O macaco-prego é um dos animais não-humanos com uso de ferramentas mais documentado do mundo


 O macaco-prego é um dos animais não-humanos com uso de ferramentas mais documentado do mundo, e a descoberta de sítios arqueológicos de uso de pedras com mais de 700 anos no Piauí confirmou que esta não é uma capacidade recentemente desenvolvida — é uma tradição cultural com profundidade histórica comparável à de muitas práticas humanas.


A técnica de quebra de castanhas usando martelo e bigorna de pedra é sofisticada: requer selecção activa de pedras com características específicas de peso, dureza e forma; calibração da força de impacto para o tipo específico de noz ou semente sendo quebrada; e posicionamento preciso da presa na superfície de bigorna. Erros de calibração resultam em noz completamente destruída (força excessiva) ou em noz não aberta (força insuficiente).

O processo de aprendizagem é longo e social: filhotes observam as mães a usar ferramentas durante três a cinco anos antes de tentarem independentemente. Esta duração de aprendizagem observacional é comparável à aprendizagem de competências complexas em crianças humanas e é um dos argumentos centrais para o reconhecimento de cultura não-humana em primatas.

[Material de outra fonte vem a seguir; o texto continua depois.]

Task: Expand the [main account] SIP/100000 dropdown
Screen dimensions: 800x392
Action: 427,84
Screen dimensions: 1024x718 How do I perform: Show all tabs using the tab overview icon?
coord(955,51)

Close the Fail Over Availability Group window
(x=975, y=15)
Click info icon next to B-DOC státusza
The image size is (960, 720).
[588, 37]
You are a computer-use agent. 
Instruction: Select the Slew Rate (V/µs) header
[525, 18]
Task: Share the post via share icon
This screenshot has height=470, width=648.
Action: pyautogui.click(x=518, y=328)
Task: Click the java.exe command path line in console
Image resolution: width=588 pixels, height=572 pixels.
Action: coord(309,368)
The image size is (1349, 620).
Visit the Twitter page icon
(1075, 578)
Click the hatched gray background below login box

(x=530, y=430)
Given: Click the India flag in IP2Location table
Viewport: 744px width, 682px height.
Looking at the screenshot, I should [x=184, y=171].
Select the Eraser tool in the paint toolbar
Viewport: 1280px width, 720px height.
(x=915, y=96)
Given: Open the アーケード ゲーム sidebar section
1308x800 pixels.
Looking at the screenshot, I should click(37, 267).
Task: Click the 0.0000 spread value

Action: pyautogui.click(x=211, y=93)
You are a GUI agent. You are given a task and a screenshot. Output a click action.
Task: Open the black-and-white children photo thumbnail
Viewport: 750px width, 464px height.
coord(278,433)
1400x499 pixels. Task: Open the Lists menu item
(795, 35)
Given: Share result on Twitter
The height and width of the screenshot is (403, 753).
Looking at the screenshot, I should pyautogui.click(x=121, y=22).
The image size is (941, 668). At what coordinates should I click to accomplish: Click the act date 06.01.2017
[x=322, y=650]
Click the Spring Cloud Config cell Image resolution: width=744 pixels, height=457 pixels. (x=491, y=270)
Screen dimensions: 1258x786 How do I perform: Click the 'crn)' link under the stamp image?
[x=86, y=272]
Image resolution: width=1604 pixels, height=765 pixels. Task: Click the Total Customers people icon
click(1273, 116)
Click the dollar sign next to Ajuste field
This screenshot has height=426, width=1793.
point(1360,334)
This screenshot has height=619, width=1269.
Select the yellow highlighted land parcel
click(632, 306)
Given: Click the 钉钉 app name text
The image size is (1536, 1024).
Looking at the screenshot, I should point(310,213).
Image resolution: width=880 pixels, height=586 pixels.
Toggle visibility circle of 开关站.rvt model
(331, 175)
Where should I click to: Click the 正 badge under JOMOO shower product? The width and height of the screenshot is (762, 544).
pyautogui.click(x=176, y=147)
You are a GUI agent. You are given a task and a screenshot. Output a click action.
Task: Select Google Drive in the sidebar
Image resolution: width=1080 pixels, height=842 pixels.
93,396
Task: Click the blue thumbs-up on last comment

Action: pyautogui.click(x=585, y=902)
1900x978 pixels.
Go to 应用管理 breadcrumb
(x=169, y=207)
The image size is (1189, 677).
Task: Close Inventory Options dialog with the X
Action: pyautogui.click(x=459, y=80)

O estudo publicado em 2016 na revista Current Biology documentou sítios de uso de pedras no Parque Nacional Serra da Capivara com datação de radiocarbono de 600 a 700 anos — tornando esta a evidência mais antiga de uso de ferramentas de pedra por qualquer animal não-humano, superando em antiguidade muitos registos arqueológicos de uso de ferramentas por Homo sapiens em várias regiões.